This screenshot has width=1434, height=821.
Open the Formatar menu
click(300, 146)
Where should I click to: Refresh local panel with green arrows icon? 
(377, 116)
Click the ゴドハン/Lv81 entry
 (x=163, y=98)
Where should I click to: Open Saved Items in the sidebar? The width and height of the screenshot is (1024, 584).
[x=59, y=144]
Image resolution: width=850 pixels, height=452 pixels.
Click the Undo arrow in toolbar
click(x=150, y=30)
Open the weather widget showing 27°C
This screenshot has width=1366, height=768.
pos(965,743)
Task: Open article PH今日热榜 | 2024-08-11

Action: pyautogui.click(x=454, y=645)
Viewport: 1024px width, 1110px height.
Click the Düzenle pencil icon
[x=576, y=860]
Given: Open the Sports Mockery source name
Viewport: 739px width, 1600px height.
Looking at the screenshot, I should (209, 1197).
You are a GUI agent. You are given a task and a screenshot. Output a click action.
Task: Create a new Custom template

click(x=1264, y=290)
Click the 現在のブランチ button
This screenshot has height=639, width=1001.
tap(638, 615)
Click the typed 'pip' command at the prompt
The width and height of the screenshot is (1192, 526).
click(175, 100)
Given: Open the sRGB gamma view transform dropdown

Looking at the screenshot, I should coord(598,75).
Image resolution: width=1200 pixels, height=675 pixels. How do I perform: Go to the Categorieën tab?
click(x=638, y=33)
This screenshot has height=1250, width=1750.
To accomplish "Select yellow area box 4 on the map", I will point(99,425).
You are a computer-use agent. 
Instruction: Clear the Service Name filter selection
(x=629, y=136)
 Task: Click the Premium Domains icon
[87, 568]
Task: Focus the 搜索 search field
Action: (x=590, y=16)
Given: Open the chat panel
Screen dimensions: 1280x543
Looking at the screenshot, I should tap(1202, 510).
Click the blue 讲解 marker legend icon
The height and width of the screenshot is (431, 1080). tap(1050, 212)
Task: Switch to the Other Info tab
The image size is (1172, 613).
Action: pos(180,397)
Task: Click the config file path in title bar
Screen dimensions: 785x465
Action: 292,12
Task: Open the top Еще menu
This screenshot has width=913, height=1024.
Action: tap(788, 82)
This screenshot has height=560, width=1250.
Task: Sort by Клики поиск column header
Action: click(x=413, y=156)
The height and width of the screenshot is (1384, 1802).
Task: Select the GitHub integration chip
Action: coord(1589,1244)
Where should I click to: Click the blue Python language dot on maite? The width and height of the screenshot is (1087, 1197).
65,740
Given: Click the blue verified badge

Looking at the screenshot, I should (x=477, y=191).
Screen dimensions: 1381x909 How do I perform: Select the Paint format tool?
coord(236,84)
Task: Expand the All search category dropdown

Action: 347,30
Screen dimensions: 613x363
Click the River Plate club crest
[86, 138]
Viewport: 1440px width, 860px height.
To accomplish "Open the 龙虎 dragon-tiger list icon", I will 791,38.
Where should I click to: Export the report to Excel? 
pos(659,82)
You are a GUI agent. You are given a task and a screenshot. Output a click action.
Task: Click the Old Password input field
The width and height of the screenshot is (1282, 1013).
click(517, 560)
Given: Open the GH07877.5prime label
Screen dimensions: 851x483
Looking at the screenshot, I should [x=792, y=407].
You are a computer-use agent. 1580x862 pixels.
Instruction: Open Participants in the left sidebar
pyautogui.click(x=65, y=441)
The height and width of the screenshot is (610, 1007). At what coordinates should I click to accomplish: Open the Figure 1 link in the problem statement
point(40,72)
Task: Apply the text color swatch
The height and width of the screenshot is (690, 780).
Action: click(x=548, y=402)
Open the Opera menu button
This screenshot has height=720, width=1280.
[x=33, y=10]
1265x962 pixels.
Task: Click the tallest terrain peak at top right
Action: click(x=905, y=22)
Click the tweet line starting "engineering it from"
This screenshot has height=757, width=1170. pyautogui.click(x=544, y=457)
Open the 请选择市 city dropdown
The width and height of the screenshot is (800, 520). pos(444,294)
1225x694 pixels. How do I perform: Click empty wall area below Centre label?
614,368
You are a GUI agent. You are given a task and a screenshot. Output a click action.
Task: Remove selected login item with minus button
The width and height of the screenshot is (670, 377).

■ EXERCISE GOAL
Word for word, output the lines of the data from its first line through the line where "Task: Open the top Еще menu" appears, and stop there.

■ ANSWER FOR THE TASK
This screenshot has width=1434, height=821.
Open the Formatar menu
click(300, 146)
Where should I click to: Refresh local panel with green arrows icon? 
(377, 116)
Click the ゴドハン/Lv81 entry
 (x=163, y=98)
Where should I click to: Open Saved Items in the sidebar? The width and height of the screenshot is (1024, 584).
[x=59, y=144]
Image resolution: width=850 pixels, height=452 pixels.
Click the Undo arrow in toolbar
click(x=150, y=30)
Open the weather widget showing 27°C
This screenshot has width=1366, height=768.
pos(965,743)
Task: Open article PH今日热榜 | 2024-08-11

Action: pyautogui.click(x=454, y=645)
Viewport: 1024px width, 1110px height.
Click the Düzenle pencil icon
[x=576, y=860]
Given: Open the Sports Mockery source name
Viewport: 739px width, 1600px height.
Looking at the screenshot, I should (209, 1197).
You are a GUI agent. You are given a task and a screenshot. Output a click action.
Task: Create a new Custom template

click(x=1264, y=290)
Click the 現在のブランチ button
This screenshot has height=639, width=1001.
tap(638, 615)
Click the typed 'pip' command at the prompt
The width and height of the screenshot is (1192, 526).
click(175, 100)
Given: Open the sRGB gamma view transform dropdown

Looking at the screenshot, I should coord(598,75).
Image resolution: width=1200 pixels, height=675 pixels. How do I perform: Go to the Categorieën tab?
click(x=638, y=33)
This screenshot has height=1250, width=1750.
To accomplish "Select yellow area box 4 on the map", I will point(99,425).
You are a computer-use agent. 
Instruction: Clear the Service Name filter selection
(x=629, y=136)
 Task: Click the Premium Domains icon
[87, 568]
Task: Focus the 搜索 search field
Action: (x=590, y=16)
Given: Open the chat panel
Screen dimensions: 1280x543
Looking at the screenshot, I should tap(1202, 510).
Click the blue 讲解 marker legend icon
The height and width of the screenshot is (431, 1080). tap(1050, 212)
Task: Switch to the Other Info tab
The image size is (1172, 613).
Action: pos(180,397)
Task: Click the config file path in title bar
Screen dimensions: 785x465
Action: 292,12
Task: Open the top Еще menu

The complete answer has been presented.